- Task goal: Every line containing the string "code" is to be copied from the records.
Data records Start Marker
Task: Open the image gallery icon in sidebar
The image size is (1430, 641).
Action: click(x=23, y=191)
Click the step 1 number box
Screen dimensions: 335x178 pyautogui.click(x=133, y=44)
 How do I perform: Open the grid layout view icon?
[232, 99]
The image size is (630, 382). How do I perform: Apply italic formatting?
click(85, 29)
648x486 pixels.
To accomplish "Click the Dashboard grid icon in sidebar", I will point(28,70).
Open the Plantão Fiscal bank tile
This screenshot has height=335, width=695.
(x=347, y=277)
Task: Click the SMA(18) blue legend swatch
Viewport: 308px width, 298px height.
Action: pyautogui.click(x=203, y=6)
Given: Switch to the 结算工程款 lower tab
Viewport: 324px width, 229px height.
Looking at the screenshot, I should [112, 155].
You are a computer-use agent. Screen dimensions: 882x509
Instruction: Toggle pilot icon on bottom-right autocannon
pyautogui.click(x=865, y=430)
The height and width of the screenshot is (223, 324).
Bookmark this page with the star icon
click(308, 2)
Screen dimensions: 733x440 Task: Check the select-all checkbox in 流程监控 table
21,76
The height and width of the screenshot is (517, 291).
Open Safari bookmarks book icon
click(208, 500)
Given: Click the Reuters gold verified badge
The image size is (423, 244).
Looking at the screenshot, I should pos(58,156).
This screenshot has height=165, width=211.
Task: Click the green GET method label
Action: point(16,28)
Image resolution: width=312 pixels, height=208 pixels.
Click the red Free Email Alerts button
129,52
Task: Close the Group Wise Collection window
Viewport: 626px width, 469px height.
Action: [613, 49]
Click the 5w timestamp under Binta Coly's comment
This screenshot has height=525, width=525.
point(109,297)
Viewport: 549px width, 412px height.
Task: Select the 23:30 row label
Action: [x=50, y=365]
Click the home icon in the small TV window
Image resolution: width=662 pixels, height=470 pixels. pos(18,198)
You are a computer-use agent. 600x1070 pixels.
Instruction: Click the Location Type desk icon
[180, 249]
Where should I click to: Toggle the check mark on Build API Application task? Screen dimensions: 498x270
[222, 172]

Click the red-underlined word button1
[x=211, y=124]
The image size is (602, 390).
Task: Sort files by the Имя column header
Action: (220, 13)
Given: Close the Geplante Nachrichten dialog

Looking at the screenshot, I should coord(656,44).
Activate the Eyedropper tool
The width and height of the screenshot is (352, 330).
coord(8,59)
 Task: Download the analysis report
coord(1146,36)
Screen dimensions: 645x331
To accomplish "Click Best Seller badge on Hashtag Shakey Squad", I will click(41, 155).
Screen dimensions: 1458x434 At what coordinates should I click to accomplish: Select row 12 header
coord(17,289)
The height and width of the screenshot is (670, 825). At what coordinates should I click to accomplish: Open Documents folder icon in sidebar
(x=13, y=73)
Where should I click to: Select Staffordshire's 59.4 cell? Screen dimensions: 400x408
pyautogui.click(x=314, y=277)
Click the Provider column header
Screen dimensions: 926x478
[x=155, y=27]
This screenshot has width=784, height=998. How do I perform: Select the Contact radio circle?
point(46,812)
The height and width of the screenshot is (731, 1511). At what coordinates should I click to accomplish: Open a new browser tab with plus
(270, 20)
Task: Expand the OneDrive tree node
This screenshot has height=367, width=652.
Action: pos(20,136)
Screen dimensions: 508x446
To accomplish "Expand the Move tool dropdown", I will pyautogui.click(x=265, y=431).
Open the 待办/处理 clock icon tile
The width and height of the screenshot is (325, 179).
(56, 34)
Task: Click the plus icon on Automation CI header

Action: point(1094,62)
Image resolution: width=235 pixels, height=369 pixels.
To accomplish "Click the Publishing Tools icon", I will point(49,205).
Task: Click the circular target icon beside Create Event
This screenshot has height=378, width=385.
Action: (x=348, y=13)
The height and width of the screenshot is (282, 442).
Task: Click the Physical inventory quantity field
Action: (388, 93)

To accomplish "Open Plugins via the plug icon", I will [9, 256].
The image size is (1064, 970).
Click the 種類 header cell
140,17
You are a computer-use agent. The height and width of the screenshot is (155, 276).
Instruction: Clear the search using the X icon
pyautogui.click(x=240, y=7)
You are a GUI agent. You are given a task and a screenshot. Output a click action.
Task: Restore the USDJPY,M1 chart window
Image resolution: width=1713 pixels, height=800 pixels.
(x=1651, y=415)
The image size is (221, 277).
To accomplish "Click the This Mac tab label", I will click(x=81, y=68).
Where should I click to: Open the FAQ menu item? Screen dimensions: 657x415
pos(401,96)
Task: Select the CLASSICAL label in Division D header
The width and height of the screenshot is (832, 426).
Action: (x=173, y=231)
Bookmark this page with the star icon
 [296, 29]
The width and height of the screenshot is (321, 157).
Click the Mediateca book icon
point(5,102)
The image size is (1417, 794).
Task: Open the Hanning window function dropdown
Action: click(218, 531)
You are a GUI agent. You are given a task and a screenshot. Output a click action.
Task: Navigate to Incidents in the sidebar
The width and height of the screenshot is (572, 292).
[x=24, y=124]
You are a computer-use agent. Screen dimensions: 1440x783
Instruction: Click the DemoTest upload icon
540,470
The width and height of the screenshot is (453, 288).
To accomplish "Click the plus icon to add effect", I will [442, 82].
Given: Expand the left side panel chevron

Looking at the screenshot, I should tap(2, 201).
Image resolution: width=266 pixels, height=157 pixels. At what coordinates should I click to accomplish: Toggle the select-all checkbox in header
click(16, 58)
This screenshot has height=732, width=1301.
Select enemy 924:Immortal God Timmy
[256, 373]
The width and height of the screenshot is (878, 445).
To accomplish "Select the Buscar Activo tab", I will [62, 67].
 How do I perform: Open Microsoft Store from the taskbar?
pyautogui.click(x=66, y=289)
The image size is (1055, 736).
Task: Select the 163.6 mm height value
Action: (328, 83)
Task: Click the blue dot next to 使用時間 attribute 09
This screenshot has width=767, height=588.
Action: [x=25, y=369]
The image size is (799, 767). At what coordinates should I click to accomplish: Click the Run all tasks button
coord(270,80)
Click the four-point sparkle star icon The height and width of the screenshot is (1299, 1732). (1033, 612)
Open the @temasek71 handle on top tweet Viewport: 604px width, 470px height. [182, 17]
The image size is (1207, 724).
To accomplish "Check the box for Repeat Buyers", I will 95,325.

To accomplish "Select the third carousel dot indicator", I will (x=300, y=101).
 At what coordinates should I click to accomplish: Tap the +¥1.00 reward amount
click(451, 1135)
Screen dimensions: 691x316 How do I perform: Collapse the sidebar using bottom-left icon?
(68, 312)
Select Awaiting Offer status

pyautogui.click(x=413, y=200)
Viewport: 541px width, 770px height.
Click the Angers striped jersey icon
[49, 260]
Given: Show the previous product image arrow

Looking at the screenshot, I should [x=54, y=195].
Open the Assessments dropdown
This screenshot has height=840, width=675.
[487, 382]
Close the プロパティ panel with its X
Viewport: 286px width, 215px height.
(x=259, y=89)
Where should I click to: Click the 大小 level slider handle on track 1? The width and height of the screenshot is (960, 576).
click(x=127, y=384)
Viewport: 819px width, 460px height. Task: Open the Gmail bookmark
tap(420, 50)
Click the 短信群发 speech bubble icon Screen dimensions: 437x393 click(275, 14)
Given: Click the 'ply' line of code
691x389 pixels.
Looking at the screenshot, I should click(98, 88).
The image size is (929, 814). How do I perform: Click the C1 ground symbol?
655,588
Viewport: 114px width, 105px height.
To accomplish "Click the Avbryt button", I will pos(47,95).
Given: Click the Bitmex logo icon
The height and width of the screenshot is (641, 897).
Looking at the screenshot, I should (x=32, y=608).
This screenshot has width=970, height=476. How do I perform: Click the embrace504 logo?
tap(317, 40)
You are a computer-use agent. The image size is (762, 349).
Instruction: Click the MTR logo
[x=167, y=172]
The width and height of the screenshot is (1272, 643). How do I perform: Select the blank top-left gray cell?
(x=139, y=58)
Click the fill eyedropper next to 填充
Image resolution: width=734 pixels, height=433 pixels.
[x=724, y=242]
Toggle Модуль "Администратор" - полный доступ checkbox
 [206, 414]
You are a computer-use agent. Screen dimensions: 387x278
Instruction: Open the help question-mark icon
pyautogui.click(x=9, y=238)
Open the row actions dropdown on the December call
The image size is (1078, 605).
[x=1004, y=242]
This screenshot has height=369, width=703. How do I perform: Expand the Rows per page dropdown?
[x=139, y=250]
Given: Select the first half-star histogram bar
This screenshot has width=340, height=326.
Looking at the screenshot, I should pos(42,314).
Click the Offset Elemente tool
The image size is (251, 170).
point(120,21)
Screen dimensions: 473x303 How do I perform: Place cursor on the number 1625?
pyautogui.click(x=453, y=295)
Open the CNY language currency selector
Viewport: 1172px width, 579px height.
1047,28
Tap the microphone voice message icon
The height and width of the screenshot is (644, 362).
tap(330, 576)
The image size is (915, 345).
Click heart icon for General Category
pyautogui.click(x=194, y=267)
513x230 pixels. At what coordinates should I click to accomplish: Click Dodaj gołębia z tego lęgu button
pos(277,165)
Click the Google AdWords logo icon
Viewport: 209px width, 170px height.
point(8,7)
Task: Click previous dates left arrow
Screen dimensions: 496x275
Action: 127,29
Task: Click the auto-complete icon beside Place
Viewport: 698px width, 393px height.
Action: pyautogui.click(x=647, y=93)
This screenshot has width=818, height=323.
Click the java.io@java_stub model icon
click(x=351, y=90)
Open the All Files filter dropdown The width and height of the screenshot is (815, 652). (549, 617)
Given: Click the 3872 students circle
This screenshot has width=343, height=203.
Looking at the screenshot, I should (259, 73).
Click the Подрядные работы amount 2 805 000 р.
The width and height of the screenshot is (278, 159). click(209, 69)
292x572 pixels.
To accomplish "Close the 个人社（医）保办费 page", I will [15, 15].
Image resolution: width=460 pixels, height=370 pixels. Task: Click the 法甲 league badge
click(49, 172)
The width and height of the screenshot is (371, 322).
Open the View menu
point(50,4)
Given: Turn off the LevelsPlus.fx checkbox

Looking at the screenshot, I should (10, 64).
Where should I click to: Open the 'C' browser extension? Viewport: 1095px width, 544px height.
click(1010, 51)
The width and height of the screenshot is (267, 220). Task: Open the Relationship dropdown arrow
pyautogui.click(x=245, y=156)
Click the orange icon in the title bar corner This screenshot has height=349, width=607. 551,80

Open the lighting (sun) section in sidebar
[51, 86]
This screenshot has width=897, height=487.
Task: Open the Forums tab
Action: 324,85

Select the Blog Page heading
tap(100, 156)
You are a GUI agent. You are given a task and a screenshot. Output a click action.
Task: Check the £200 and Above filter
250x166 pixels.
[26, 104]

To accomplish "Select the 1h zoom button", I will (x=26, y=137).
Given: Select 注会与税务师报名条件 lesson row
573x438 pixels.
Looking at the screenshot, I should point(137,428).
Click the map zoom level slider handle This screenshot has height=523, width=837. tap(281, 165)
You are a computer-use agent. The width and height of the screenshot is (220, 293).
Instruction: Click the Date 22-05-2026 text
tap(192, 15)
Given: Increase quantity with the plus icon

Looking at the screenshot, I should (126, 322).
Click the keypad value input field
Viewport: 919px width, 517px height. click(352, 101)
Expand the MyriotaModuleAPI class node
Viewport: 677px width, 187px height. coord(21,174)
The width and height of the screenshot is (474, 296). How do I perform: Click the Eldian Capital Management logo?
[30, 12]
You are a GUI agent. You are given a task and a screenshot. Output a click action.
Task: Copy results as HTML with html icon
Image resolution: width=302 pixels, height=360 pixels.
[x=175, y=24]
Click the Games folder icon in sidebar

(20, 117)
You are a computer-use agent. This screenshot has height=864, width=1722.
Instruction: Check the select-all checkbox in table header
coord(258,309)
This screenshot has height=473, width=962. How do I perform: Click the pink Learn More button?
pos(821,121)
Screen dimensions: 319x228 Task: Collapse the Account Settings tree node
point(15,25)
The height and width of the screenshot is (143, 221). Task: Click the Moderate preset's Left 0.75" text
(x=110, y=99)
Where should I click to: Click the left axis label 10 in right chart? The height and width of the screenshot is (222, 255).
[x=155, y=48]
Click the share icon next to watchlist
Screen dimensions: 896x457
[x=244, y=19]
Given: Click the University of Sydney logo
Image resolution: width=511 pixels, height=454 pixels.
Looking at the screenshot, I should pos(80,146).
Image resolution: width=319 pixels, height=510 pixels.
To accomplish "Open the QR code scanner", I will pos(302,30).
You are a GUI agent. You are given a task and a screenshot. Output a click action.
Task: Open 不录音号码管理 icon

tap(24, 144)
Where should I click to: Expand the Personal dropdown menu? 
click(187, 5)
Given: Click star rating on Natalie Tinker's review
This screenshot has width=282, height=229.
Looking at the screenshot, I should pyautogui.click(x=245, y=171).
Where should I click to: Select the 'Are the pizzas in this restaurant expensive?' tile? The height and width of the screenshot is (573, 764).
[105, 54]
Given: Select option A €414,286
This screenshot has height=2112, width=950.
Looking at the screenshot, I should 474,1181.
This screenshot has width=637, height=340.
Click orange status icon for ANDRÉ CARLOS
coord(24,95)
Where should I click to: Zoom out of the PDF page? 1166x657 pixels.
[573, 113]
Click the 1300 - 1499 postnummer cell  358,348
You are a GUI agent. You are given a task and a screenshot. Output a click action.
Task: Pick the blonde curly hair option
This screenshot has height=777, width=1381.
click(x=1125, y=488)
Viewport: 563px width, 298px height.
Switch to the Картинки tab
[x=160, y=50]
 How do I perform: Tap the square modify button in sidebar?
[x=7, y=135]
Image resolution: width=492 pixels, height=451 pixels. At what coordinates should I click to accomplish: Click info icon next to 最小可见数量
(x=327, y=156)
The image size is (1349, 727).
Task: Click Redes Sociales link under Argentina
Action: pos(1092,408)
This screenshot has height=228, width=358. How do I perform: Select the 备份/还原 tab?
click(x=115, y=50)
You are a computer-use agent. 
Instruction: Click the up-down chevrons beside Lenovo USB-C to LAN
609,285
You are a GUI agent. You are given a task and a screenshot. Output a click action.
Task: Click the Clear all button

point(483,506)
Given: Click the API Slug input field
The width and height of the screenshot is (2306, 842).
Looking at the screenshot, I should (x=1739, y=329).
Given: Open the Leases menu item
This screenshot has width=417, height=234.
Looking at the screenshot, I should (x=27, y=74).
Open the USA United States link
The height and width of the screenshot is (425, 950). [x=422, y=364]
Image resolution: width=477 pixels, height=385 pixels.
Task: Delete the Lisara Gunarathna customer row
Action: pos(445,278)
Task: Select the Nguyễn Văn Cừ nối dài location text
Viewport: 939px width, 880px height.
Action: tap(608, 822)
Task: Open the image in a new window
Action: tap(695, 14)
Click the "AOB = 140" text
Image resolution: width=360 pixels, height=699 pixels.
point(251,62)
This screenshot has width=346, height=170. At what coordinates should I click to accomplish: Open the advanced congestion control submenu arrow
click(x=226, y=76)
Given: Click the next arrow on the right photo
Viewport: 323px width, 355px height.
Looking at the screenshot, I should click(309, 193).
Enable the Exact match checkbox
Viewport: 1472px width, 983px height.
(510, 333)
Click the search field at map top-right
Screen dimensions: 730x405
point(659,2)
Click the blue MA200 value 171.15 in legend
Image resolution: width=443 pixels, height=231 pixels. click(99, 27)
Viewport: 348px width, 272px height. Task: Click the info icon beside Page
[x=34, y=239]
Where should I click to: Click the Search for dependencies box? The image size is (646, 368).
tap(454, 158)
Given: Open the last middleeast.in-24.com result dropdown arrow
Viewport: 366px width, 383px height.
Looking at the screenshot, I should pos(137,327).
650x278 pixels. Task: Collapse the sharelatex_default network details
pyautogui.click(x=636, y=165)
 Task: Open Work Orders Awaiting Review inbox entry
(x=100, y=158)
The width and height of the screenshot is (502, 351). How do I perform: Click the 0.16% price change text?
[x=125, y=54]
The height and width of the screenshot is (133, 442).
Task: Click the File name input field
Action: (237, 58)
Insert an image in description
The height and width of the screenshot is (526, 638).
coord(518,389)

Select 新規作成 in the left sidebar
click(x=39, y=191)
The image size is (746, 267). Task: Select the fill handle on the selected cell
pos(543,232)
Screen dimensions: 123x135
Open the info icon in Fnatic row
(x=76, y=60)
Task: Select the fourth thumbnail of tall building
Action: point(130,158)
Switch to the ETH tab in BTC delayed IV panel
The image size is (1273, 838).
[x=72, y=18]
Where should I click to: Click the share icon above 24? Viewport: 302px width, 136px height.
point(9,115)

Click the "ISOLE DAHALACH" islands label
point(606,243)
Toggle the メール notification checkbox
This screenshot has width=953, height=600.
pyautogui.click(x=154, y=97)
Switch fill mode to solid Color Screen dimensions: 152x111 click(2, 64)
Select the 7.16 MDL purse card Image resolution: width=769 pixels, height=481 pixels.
Data records End Marker
- Response box:
Given: Click the 'ply' line of code
To accomplish "Open the QR code scanner", I will pos(302,30).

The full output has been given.